The ability to identify unknown plant materials via their DNA is of regulatory interest to detect adulterated products on the market. Unfortunately, the use of DNA for identification of plants has lagged applications in other organisms, often due to lack of appropriate DNA markers variable enough to distinguish closely related species. Targeted sequencing of conserved regions has emerged as a cost-effective way to sequence hundreds of loci in a wide range of organisms. Angiosperms353 are a set of loci recently shown to be present in single-copy in most flowering plants, and are variable within species. Thus, there is an emerging opportunity to use the Angiosperms353 loci to identify plants and allow for the detection of contaminants in mixed plant tissues.
However, there are two major barriers to the use of Angiosperms353 as an identification tool: computational tools to analyze mixed samples, and a comprehensive DNA sequence database of relevant species. While some software is available to analyze single genes in mixed samples (e.g. QIIME2) and other software (e.g. HybPiper) can analyze hundreds of loci from single samples, there is currently no software available for the analysis of hundreds of genes in mixed samples. Further, while some databases of Angiosperms353 loci are in development, their focus is not on botanical products and related species.
Our project has two aims:
Aim 1: Comprehensive Database. Extend an existing database of Angiosperms353 sequences to include plants commonly used in foods and dietary supplements, potential contaminant species, and close relatives of these species.
Aim 2: Proposed Workflow Develop a comprehensive bioinformatics workflow to positively identify plant species represented in a mixed sample using targeted DNA sequencing of 353 nuclear protein coding genes.

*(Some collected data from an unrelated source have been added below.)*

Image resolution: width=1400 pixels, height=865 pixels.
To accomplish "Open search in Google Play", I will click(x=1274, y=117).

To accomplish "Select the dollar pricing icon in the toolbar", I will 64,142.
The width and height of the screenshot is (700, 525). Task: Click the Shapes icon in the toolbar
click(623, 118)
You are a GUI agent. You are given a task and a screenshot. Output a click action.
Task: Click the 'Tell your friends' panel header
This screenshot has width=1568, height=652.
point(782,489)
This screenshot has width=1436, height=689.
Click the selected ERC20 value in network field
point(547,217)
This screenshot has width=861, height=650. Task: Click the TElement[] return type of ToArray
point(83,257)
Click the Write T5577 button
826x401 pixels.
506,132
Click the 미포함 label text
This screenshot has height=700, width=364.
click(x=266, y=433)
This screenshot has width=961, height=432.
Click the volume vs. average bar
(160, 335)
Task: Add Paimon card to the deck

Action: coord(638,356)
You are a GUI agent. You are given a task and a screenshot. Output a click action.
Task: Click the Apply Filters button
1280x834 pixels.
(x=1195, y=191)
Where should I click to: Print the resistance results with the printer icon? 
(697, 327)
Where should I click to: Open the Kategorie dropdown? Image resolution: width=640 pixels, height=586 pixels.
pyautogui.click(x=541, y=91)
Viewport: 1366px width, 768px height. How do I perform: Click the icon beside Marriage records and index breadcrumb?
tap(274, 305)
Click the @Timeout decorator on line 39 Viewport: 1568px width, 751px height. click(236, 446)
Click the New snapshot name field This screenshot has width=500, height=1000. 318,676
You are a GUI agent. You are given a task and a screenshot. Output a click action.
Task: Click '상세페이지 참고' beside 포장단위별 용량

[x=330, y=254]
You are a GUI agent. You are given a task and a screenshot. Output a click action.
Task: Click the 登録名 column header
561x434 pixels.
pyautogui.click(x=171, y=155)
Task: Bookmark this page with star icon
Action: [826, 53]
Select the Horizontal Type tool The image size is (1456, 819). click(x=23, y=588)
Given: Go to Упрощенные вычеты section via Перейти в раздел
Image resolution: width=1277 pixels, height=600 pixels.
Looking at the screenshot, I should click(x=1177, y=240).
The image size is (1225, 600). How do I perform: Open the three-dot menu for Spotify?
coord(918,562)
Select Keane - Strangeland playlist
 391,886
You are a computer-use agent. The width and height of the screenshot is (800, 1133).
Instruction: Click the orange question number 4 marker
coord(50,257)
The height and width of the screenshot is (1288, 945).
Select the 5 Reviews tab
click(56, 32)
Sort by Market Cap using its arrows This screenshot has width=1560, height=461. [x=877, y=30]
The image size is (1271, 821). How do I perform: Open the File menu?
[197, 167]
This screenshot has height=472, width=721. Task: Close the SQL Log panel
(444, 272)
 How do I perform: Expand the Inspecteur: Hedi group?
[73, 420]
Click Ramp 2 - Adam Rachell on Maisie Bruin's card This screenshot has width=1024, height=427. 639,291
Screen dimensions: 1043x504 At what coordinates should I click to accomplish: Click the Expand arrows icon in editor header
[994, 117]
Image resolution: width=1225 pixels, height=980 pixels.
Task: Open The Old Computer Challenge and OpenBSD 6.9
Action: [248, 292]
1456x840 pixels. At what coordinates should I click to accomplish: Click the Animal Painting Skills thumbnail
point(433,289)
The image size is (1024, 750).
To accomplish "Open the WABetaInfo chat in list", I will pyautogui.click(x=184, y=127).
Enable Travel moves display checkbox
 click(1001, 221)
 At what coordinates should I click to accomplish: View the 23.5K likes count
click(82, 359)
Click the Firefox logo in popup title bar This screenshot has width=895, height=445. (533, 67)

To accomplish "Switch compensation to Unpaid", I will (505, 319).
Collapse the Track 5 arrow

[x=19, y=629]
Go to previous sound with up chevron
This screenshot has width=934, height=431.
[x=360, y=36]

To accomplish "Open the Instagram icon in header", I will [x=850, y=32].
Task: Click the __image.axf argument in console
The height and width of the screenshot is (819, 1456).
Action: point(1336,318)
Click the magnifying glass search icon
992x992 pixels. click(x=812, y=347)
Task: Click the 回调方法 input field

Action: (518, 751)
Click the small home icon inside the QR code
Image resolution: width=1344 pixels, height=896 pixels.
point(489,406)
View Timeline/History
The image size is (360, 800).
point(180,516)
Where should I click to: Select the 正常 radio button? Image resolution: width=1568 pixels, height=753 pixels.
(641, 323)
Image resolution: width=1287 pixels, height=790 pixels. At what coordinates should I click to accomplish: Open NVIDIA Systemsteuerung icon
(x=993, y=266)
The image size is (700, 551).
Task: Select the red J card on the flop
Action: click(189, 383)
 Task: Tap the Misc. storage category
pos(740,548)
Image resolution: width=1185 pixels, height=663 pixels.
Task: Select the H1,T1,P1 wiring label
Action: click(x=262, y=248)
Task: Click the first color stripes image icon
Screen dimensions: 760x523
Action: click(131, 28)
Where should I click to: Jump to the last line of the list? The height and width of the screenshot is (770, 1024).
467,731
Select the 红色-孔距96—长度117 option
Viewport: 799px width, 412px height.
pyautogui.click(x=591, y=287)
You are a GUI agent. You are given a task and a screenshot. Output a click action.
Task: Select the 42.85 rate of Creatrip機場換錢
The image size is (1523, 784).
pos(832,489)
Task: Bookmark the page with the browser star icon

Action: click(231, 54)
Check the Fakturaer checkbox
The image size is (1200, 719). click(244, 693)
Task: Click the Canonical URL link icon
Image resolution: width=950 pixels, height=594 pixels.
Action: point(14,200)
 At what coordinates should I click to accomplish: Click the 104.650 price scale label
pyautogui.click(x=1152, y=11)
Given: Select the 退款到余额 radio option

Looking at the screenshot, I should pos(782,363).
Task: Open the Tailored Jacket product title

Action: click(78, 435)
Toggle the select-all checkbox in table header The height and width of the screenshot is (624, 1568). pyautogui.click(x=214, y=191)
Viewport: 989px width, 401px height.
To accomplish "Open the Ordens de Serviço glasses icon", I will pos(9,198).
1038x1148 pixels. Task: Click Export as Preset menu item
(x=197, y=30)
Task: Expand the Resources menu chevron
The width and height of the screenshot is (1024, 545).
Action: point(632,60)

The Comprehensive Database will be used to verify the precision and specificity of the Proposed Workflow. Sensitivity will be tested using mock adulterated samples containing DNA from botanicals of interest and common potential contaminants. This proposal will result in two deliverables: the Comprehensive Database of DNA sequences, which will be released into public archives; and the Bioinformatics Workflow for extracting sequences from mixed samples, which will be developed open-source and made available for free. Upon successful development of the Proposed Workflow, downstream data analysis of DNA sequences could be used in future work to identify specific tests to detect adulterants for regulatory purposes.